MOUVEMENTS DES OEUVRES


Les travaux transforment la configuration des lieux et maintiennent une activité permanente dans le bâtiment vidé de son contenu artistique. Pour autant les œuvres ne s’endorment pas dans leurs réserves. Elles continuent de vivre et pour certaines de voyager au gré des demandes de prêts faites par des musées qui les accueillent sur leurs cimaises pour la durée d’une exposition temporaire. Ainsi pour la fin de l’année 2009, cinq de nos peintures ont rejoint les collections de trois autres musées.


La mer de glace coucher de soleil sur la chaîne du Mont-Blanc


Les tableaux «  La mer de glace », « coucher de soleil sur la chaîne du Mont-Blanc » de Claude Sébastien Hugard de la Tour et « paysage d’automne » de Théodore Levigne, sont présentés au Musée Paul Dini à Villefranche sur Saône, dans l’exposition « Voyages en Paysages.
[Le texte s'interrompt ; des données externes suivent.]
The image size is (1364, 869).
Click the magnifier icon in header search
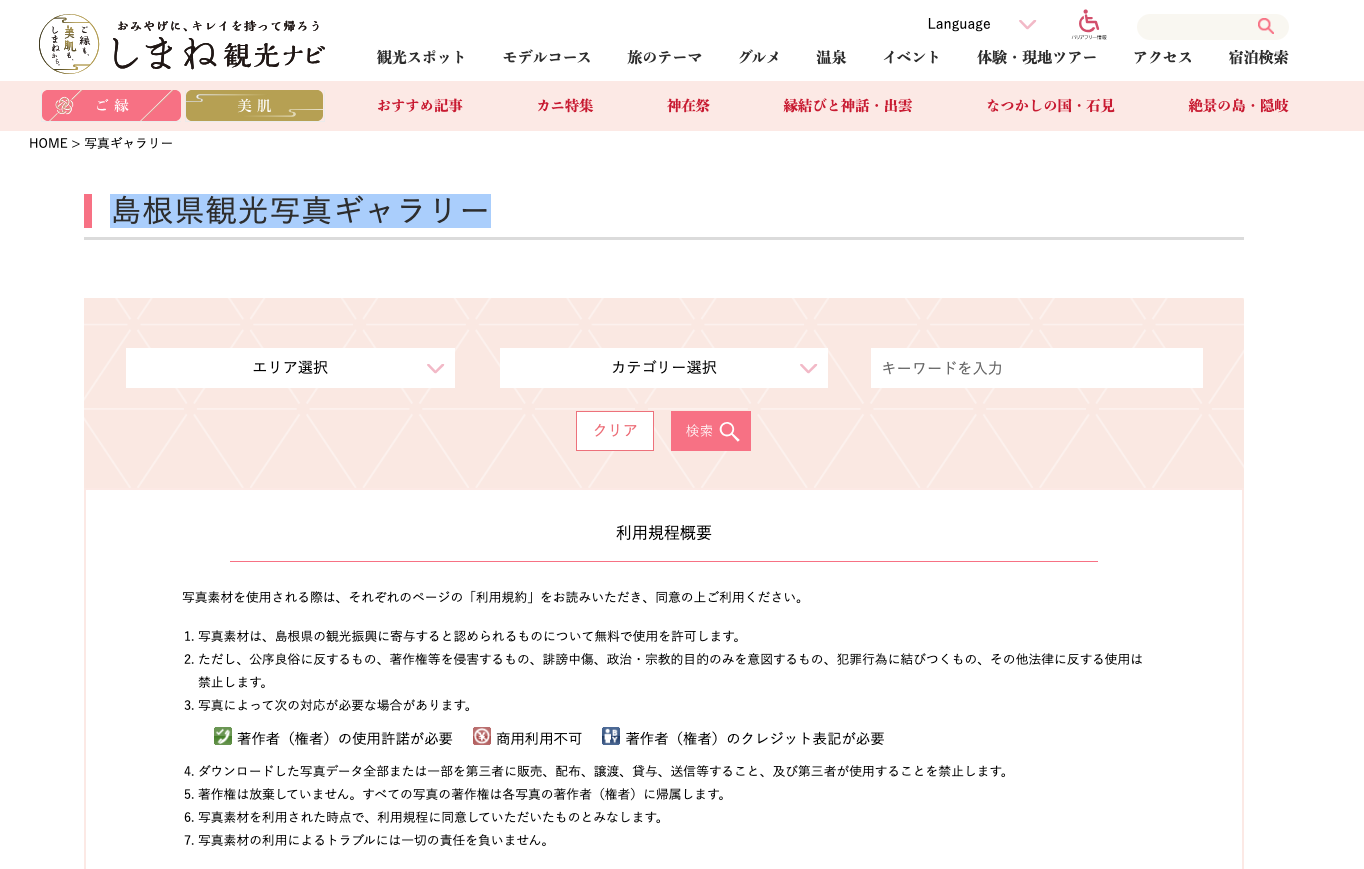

Par monts et vallées, lacs et forets (1830-1910) », à l’Espace Grenette du 18 octobre 2009 au 14 février 2010. La région Rhône-Alpes est composée de sites naturels entre montagne et lacs entre plaines et étangs constituant des lieux d’inspiration pour les artistes...


Inondation à Chamouny


Un autre tableau de Claude Sébastien Hugard de la Tour, « inondation à Chamouny », est exposé du 15 octobre 2009 au 28 janvier 2010 au Musée des arts de Toulon, dans le cadre de l’exposition « Dialogue avec les collections II-paysages vidéo ». En regard des vidéos d’Ange Leccia, Miguel Chevallier…sont présentées des peintures du 19eme siècle et des photographies, sur le thème du paysage.


La mort de Cléopatre


Quant à l’œuvre de Jean François Gigoux, « la mort de Cléopatre », elle a rejoint l’exposition Lacrimas de Eros, au Musée Thyssen-Bornemisza à Madrid, du 20 octobre 2009 au 31 janvier 2010. Le titre de l’exposition vient du dernier livre publié de son vivant par Georges Bataille, les larmes d’Eros (1961), qui aborde la relation intime entre Eros et Thanatos, entre la pulsion sexuelle et la pulsion de mort. Le musée de Madrid a pris en charge la restauration de l’œuvre.

Turin, Bruxelles, Madrid, Tokyo mais aussi le musée des Beaux-Arts de Lyon pour l’exposition Juliette Récamier ou prochainement le Petit Palais pour la monographie autour de Fernand Pelez : les collections du Musée des beaux-arts de Chambéry sont toujours très sollicitées. Ainsi, pas loin d’une quarantaine d’œuvres de la collection de Chambéry part tous les ans vers des expositions dans toute la France et à l’étranger. Par la fermeture du Musée, il est possible de répondre favorablement à un plus grand nombre de demandes de prêt.

La diversité des fonds, entièrement numérisés et consultables sur le site du Ministère de la Culture via la base Joconde, permet ainsi aux chercheurs d’avoir accès à la totalité des peintures de Chambéry. Ainsi, tous les mois, des peintures partent et reviennent après avoir été mises à disposition du public lors de manifestations temporaires. Examinées, emballées puis transportées, elles véhiculent chaque fois l’image de la Ville et du musée vers l’extérieur, vers des publics plus nombreux et sans cesse renouvelés.

Ainsi, la Sainte Madeleine attribuée à Valentin de Boulogne (1591-1632) après avoir été présentée à la grande exposition temporaire de la Veneria Reale de Turin est partie, après un court intermède dans les réserves du musée, au Palais des beaux-arts de Bruxelles à l’exposition « De Van Dyck à Belloti » qui a fermé ses portes le 24 mai 2009.

De même, ce tableau, détail d’une fresque attribuée à Gaudenzio Ferrari (1484-1546) qui est parti à la Pinacothèque de Bologne pour l’exposition « Amico Aspertini » .

Grâce à ces mouvements, bien souvent, une nouvelle compréhension de l’œuvre nous est offerte car ces expositions sont le fruit d’études longues et ardues pour les chercheurs. Ainsi des contacts vers l’extérieur, tant avec les institutions qu’avec les historiens d’art, se renforcent, mettant les collections au cœur des recherches.